Materials provided.

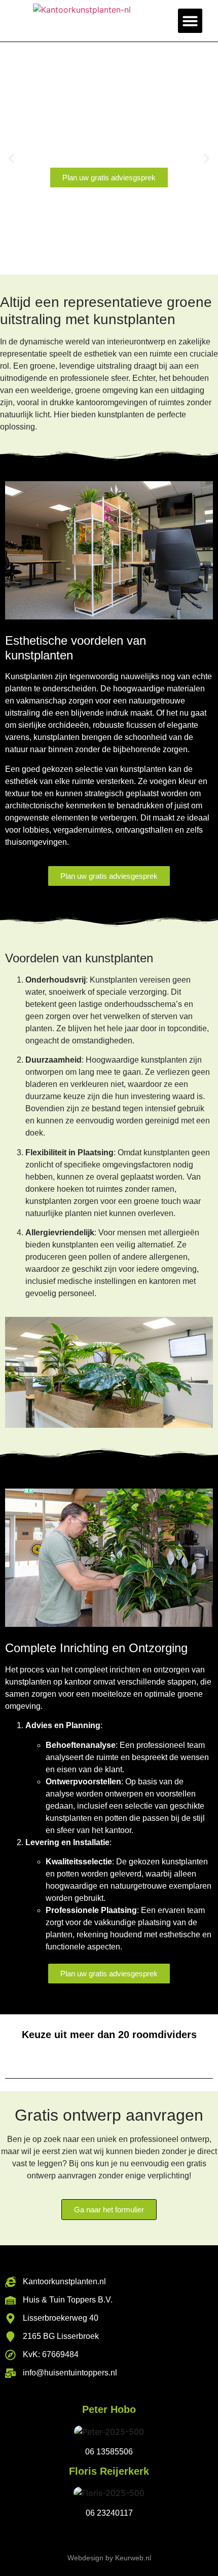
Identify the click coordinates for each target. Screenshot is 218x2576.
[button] (190, 21)
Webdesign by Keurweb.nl (109, 2558)
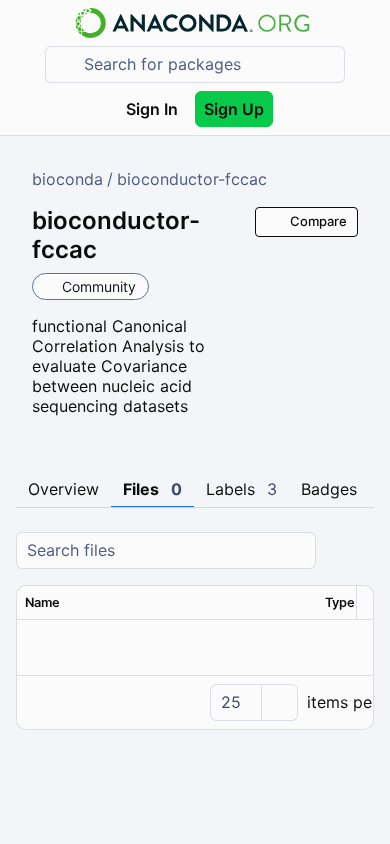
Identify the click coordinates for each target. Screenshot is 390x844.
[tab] (63, 490)
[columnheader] (167, 603)
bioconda (67, 179)
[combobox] (209, 64)
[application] (195, 702)
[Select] (279, 702)
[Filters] (356, 550)
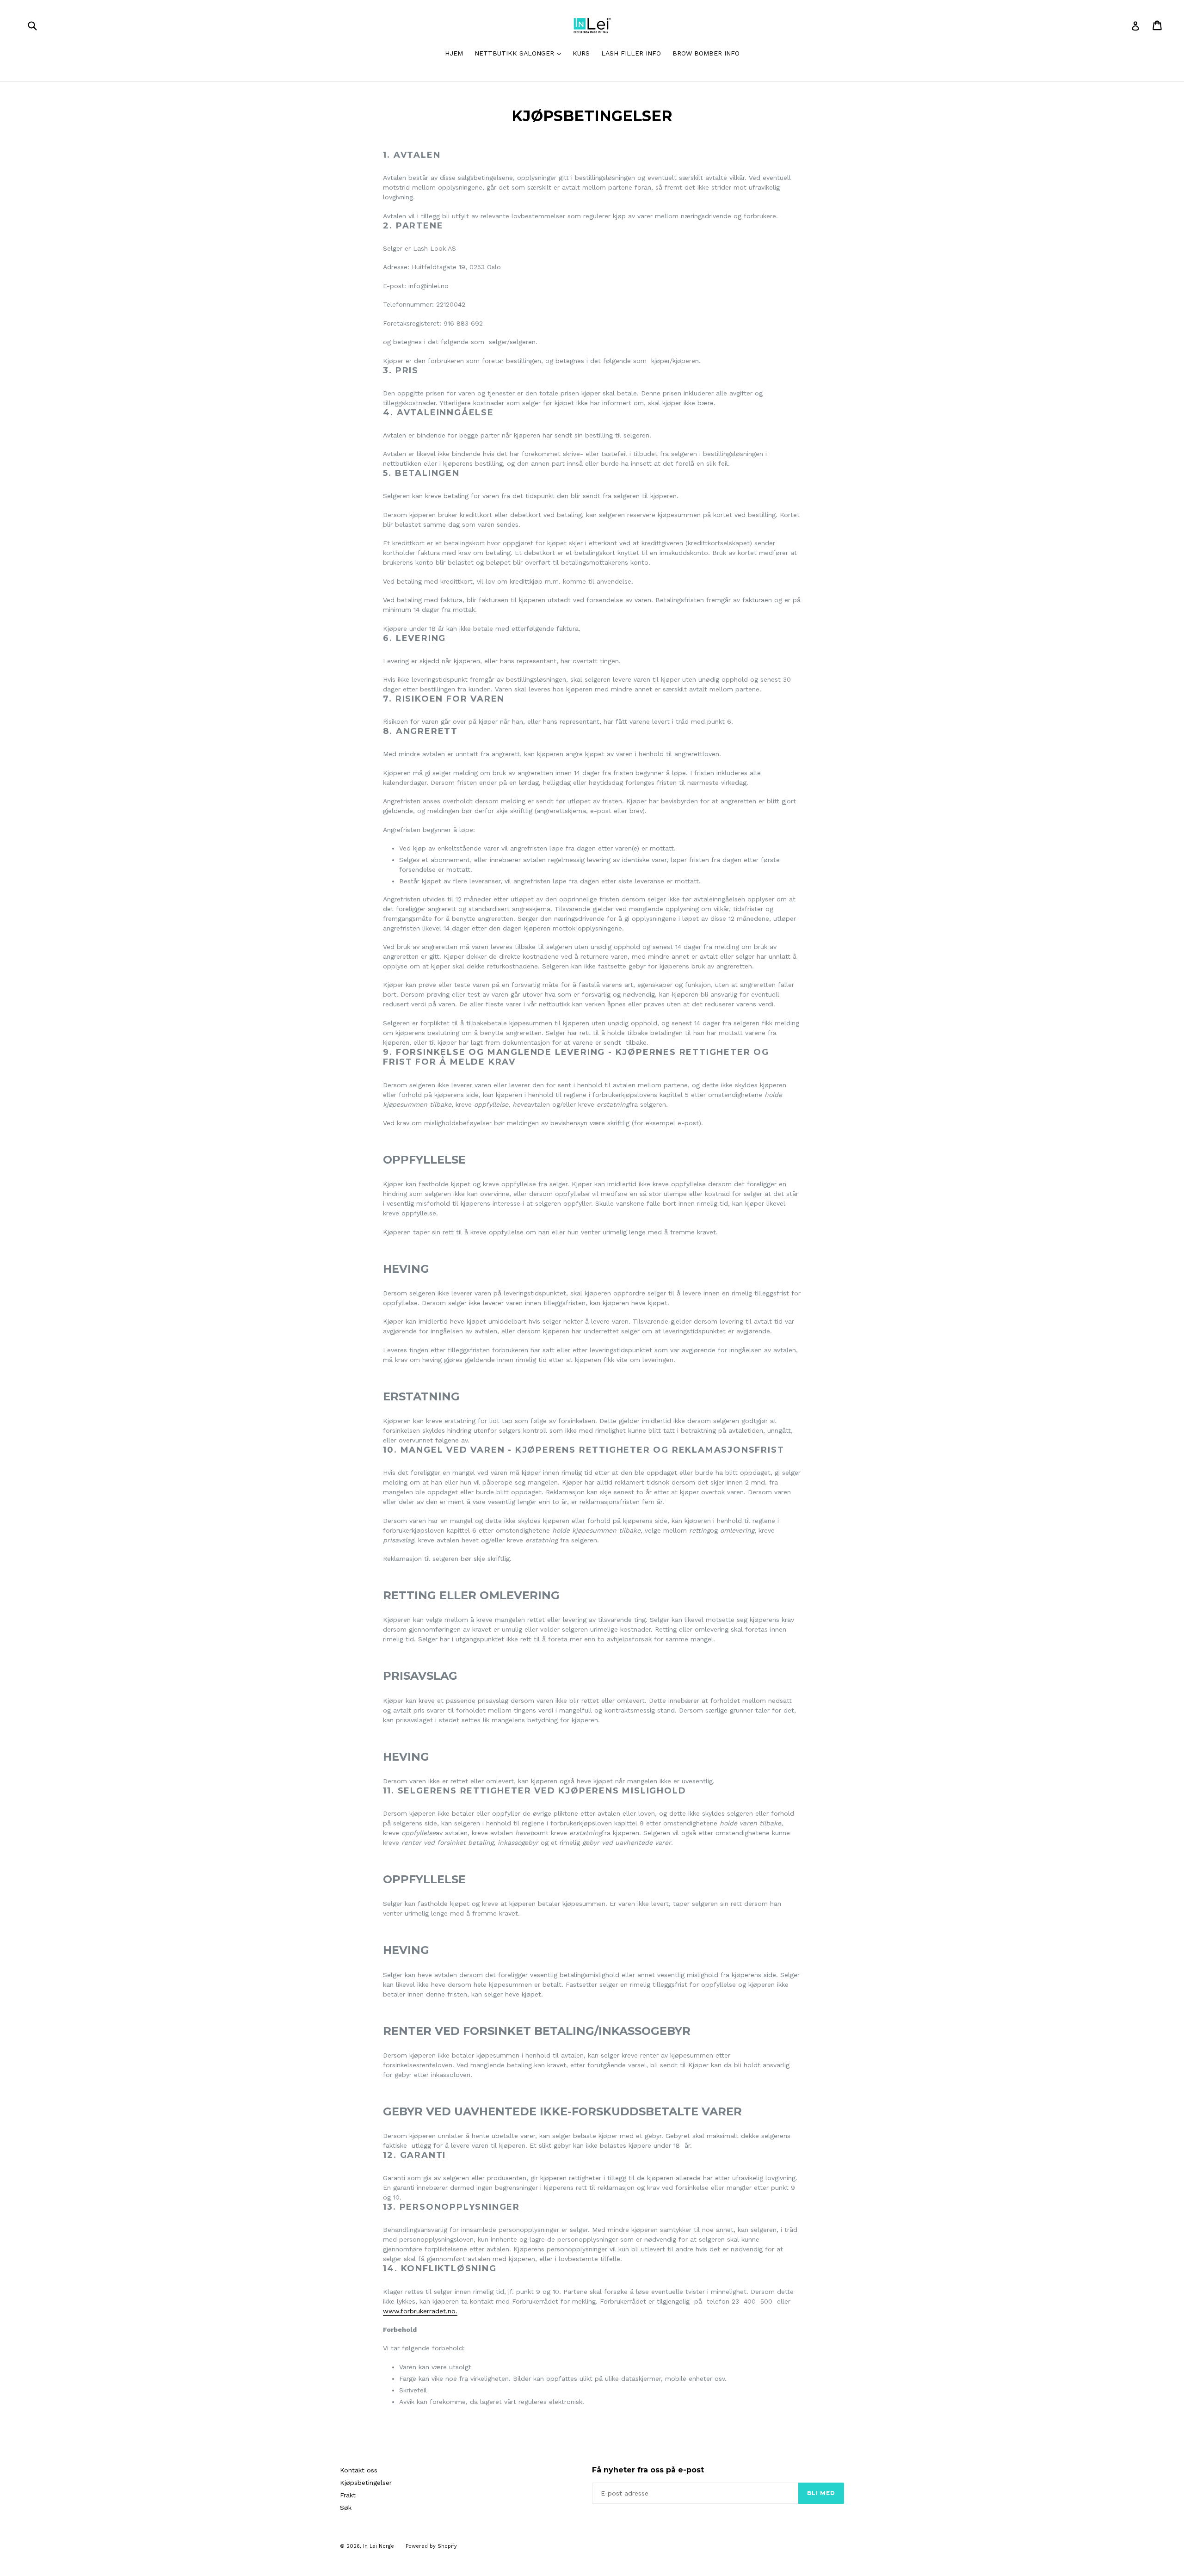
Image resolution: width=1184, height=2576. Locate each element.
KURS (581, 53)
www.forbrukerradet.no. (420, 2311)
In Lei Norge (378, 2546)
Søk (346, 2507)
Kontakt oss (358, 2470)
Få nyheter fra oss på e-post (648, 2469)
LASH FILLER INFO (631, 53)
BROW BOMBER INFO (706, 53)
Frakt (348, 2495)
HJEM (454, 53)
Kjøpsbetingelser (366, 2482)
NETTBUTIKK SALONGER (520, 53)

Goal of the exercise.
Every line of the listing that includes the word "target" belongs in the answer.

Exercise answer.
Identify the click coordinates for each target. Screenshot is 218x2576.
Identify the click coordinates for each target. Screenshot is 390x844.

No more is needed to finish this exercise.